● TEXTE FOURNI

──────────

Les corps sont également marqués du sceau du « manque » qui génère la violence, qui rend la guerre permise, praticable. Mais seuls les corps peuvent résister. Ce n’est qu’aux corps que nous pouvons faire appel, car c’est dans les corps que résident les énergies les plus profondes et les plus curatives des blessures de la création. Notre tâche en tant qu’artisans de la paix, notre chemin en tant que femmes et hommes de paix, consiste en fin de compte à ne pas laisser disparaître de la terre le doux chant des corps qui aiment et sont aimés. Dans l’enfer où nous vivons, nous devons rappeler à tous que dans le cœur humain, il y a le désir d’aimer et d’être aimé. Notre tâche est peut-être de dire à chaque mère et à chaque père : aimez votre enfant, aimez-le en vérité, en plénitude, aimez-le tellement que son corps devienne un corps d’amour. Se souvenir que là où les corps se rassemblent pour agir sur la société, pour représenter les demandes des autres, pour construire des « corps intermédiaires », là sont plantées les graines d’une logique de médiation opposée à la logique de guerre. Rappelez-vous que là où les corps se reconnaissent et dialoguent, à partir de leur vérité, de leurs mythes, de leurs histoires, écoutés et respectés, là la guerre est impossible. Les caresses maternelles et paternelles, la saveur du regard de l’ami, les structures intermédiaires humaines, le dialogue entre les peuples, le dialogue entre les religions construisent les prémisses d’un monde nouveau que nous continuons à espérer, à espérer contre l’espoir, et que nous continuons à rappeler. La haute montagne d’Isaïe, la ville de la paix est notre patrie, pas les champs de bataille. Le son des oiseaux et les chants d’amour nous appartiennent, pas le son des sirènes, pas le rugissement, le vacarme des armes.

──────────

● EXTRAITS DE DONNÉES
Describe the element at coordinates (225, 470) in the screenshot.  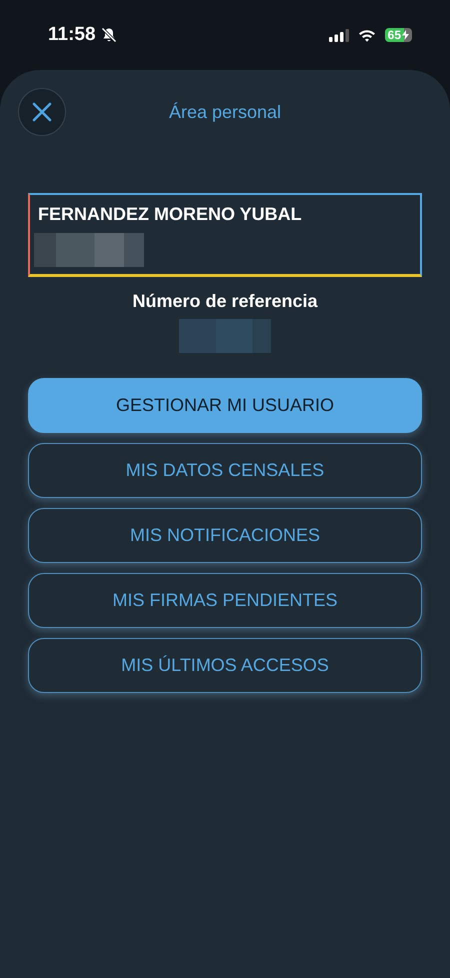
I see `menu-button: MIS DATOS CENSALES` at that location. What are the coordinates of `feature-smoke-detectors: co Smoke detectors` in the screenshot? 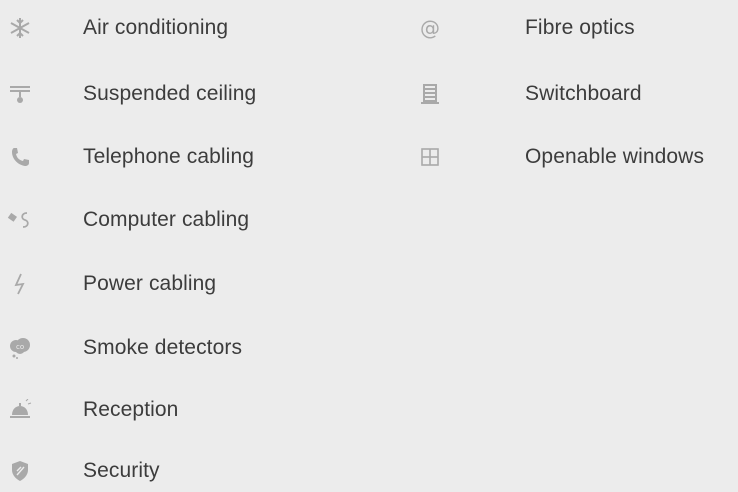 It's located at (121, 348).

──────────

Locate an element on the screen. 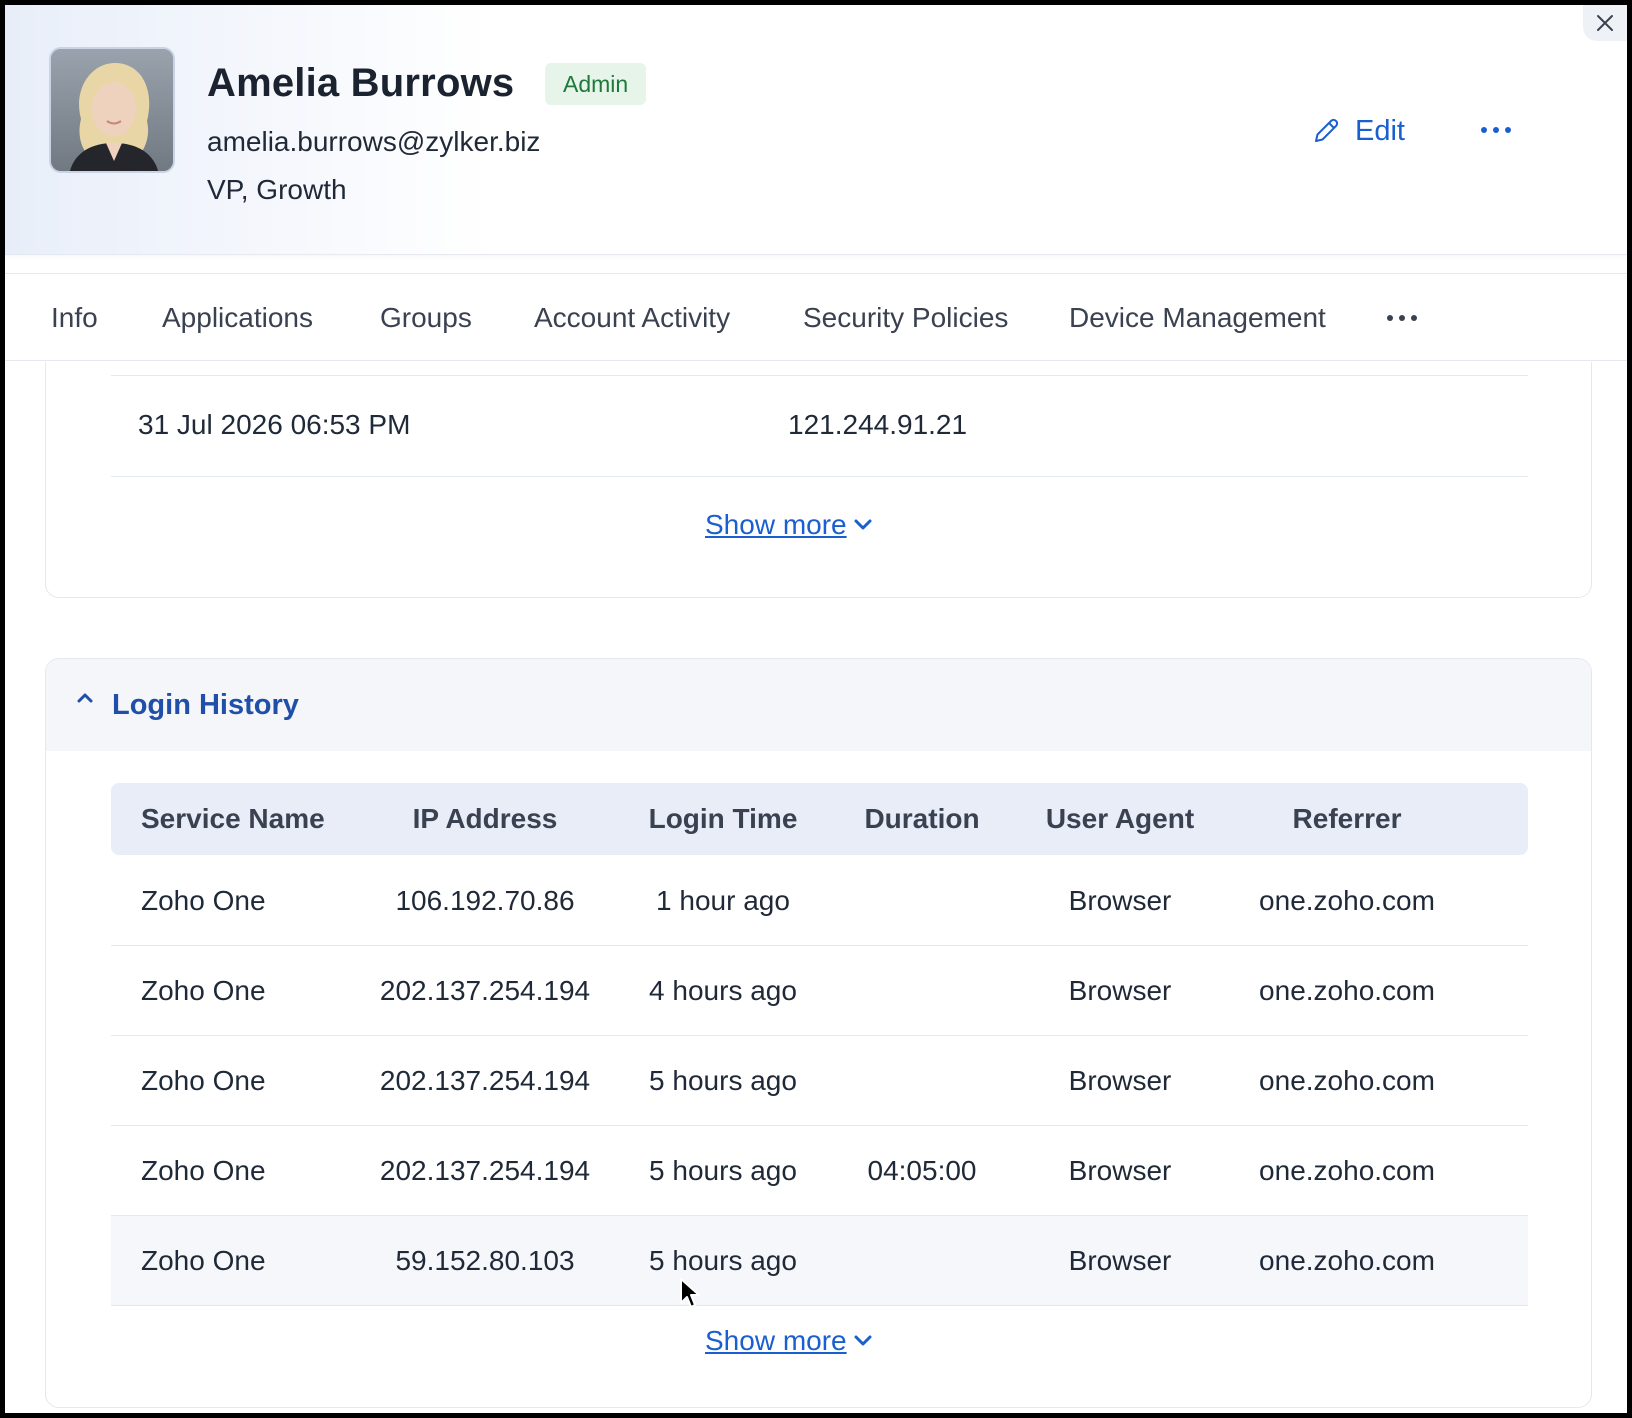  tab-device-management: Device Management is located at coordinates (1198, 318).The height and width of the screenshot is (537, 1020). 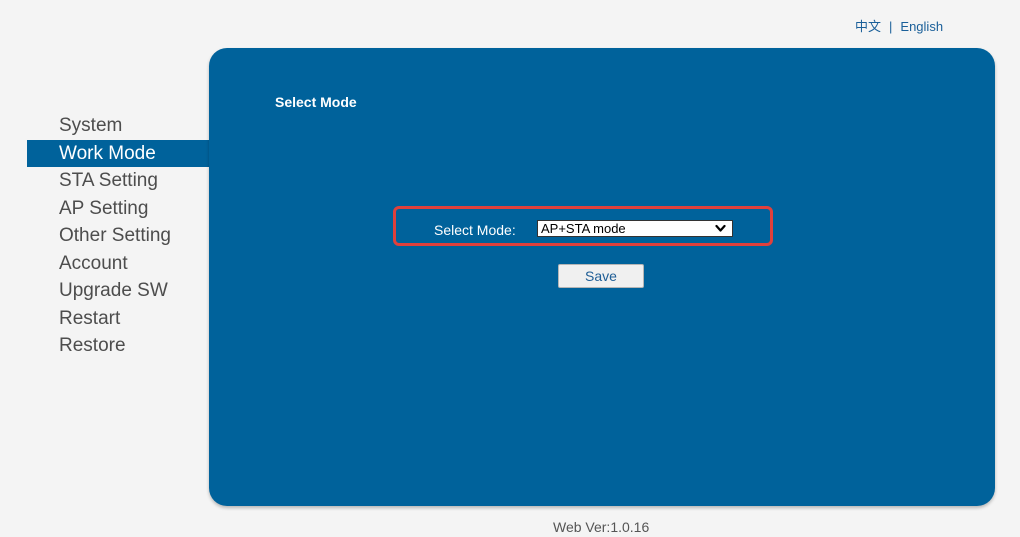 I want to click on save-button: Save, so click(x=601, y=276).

──────────

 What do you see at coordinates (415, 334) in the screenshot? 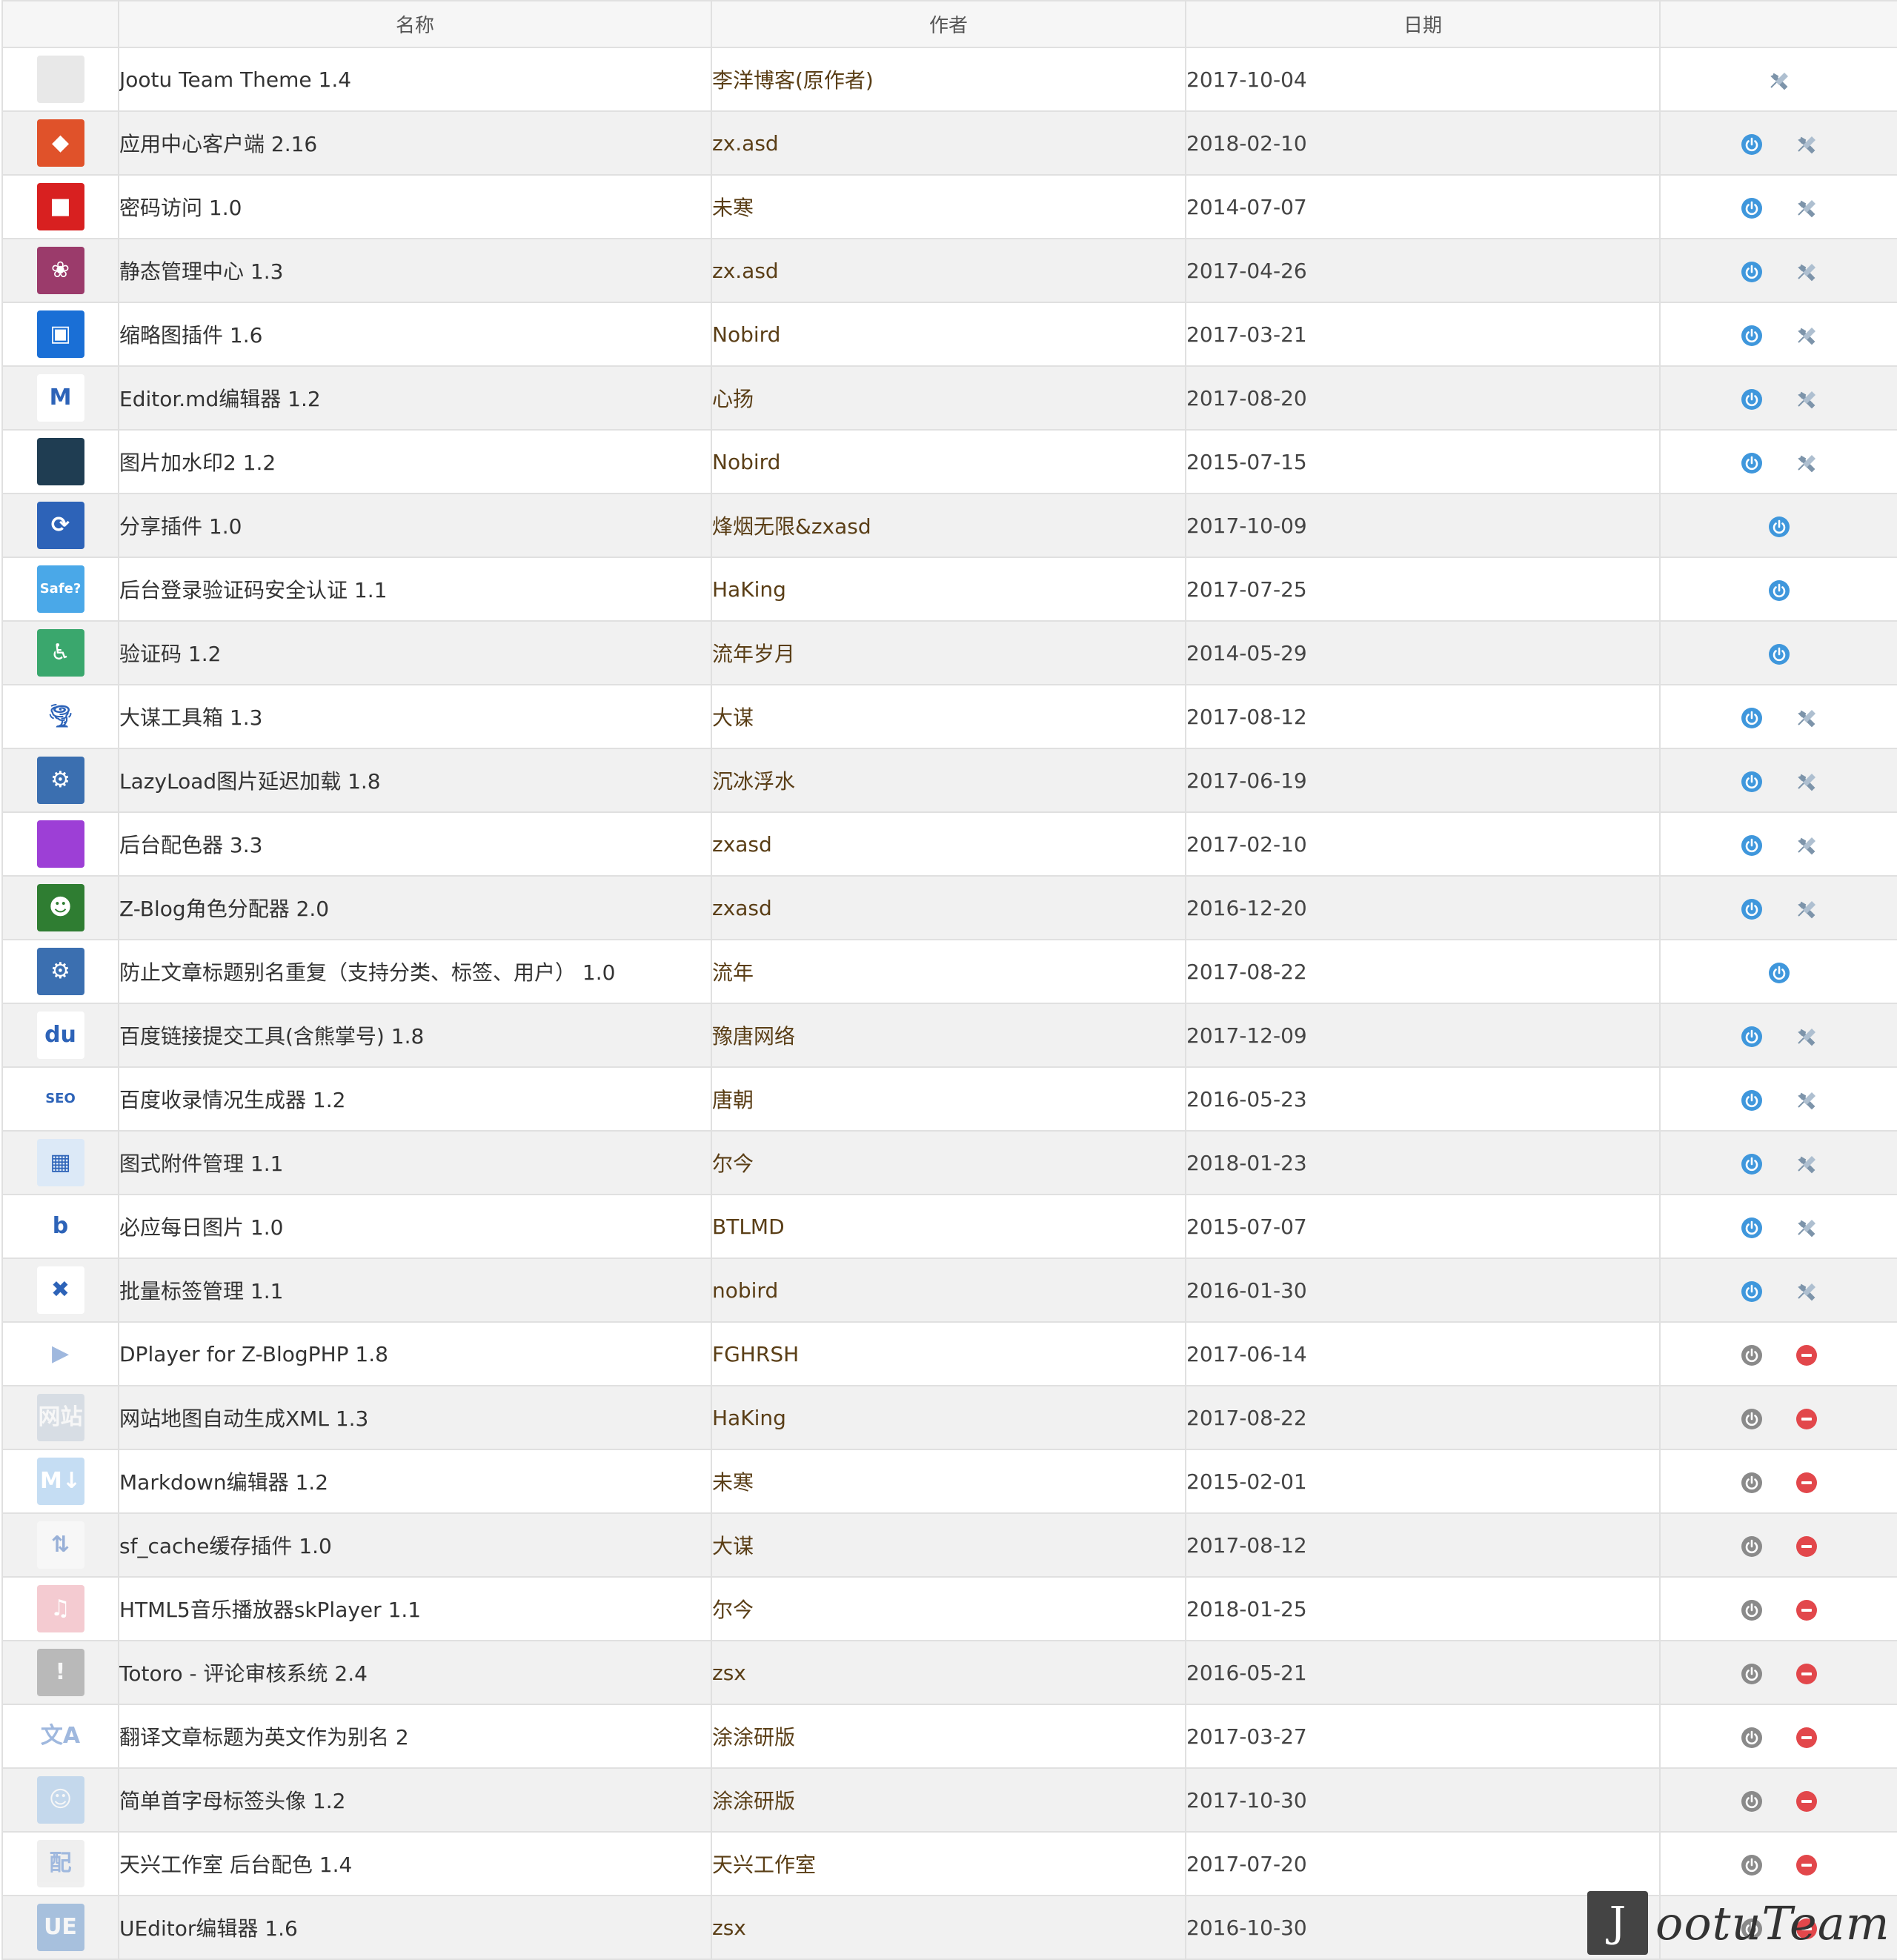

──────────

Relevez dans le texte fourni tout ce qui, selon lui, construit les prémisses d'un monde nouveau.

- les caresses maternelles et paternelles
- la saveur du regard de l'ami
- les structures intermédiaires humaines
- le dialogue entre les peuples
- le dialogue entre les religions